**YOUR GOAL**
An exact copy of the lines from the one containing "Task: Click the Firefox icon in the taskbar" to the end of the records below is required, and nothing else.

___ MATERIAL FOR THIS EXERCISE

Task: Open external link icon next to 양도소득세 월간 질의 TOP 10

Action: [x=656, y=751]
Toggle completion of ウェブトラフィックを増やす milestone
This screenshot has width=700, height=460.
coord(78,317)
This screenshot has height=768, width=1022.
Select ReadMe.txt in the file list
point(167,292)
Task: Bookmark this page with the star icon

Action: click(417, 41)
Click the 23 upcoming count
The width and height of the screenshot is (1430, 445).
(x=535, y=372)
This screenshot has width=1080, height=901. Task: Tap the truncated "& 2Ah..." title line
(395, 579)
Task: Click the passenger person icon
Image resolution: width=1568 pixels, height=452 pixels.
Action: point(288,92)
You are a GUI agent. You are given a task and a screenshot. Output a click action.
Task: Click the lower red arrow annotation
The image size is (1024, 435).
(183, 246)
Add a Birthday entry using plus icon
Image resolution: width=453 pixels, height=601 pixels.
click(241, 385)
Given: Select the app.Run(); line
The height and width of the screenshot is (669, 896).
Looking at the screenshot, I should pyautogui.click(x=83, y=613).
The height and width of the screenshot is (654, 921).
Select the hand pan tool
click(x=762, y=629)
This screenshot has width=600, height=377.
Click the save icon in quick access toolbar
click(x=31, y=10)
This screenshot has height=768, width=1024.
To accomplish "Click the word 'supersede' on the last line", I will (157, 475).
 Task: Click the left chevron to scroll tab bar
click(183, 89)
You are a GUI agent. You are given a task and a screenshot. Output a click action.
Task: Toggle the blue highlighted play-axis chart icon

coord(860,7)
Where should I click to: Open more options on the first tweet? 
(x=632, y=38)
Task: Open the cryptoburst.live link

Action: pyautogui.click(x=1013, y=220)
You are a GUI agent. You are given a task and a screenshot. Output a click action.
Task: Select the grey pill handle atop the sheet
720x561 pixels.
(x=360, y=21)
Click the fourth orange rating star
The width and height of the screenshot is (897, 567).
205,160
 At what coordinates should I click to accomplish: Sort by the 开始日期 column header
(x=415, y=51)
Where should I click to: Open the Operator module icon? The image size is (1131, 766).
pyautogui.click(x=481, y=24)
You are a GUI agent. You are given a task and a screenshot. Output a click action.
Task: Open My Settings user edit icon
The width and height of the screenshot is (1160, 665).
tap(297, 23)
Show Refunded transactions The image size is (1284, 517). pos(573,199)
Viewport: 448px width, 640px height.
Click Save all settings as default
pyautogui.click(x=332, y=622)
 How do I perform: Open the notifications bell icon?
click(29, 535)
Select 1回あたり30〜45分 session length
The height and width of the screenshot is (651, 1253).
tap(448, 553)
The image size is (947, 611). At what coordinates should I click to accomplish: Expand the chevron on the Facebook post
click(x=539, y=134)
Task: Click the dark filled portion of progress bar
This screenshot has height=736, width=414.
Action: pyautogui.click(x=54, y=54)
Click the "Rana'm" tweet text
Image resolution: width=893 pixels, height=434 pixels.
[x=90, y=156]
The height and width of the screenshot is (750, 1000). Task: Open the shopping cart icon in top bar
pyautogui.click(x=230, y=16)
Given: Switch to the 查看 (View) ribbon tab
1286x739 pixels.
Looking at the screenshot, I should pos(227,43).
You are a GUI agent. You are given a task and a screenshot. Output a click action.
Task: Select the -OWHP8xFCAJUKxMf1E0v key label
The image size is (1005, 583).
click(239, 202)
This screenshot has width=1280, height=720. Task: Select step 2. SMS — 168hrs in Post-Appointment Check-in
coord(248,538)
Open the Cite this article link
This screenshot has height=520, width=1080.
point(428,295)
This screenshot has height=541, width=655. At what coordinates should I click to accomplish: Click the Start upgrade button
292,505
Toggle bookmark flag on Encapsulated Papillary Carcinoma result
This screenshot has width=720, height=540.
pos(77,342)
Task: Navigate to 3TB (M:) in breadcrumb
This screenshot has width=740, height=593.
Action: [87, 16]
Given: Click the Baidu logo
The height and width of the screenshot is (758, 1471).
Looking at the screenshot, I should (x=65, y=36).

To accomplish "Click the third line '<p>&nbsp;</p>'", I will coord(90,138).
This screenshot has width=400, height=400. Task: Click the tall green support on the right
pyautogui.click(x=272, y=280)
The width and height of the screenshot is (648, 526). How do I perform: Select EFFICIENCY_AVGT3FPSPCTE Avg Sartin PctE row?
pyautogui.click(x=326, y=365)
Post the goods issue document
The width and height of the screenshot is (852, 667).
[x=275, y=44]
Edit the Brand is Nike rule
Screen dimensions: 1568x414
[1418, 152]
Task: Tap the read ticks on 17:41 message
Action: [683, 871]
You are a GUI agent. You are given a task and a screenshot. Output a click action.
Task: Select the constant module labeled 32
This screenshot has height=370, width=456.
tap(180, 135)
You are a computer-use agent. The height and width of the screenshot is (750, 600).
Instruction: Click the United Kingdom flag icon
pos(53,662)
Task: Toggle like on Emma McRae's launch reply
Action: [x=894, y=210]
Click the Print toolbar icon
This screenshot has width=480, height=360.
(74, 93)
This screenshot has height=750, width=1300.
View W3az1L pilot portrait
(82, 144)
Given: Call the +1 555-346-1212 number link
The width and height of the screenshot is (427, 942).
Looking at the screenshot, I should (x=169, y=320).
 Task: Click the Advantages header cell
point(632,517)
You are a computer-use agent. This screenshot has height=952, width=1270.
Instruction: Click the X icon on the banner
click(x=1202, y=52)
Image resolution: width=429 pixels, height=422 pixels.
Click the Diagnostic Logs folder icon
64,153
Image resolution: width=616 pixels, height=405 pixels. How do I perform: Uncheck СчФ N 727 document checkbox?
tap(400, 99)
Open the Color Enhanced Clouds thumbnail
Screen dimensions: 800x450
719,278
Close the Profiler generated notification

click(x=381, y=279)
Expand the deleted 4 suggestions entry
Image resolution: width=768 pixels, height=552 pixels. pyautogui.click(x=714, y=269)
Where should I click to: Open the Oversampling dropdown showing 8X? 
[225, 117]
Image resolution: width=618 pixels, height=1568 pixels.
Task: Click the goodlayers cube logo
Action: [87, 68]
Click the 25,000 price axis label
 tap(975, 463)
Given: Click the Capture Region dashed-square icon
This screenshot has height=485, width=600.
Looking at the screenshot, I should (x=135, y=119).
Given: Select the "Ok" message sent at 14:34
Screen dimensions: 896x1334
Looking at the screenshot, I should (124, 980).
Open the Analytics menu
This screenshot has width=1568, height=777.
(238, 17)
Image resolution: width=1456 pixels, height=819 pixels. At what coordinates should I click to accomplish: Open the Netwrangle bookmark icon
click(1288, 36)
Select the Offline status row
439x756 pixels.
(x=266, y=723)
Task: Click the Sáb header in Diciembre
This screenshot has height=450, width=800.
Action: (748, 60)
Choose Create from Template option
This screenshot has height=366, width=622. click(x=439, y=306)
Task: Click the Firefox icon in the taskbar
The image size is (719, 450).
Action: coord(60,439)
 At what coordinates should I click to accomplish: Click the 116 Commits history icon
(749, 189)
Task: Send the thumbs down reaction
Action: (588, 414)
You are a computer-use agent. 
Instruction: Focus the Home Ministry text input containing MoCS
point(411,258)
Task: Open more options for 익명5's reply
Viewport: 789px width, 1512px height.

______

**REPLY TO THE TASK**
Task: Click the Firefox icon in the taskbar
The image size is (719, 450).
Action: coord(60,439)
 At what coordinates should I click to accomplish: Click the 116 Commits history icon
(749, 189)
Task: Send the thumbs down reaction
Action: (588, 414)
You are a computer-use agent. 
Instruction: Focus the Home Ministry text input containing MoCS
point(411,258)
Task: Open more options for 익명5's reply
Viewport: 789px width, 1512px height.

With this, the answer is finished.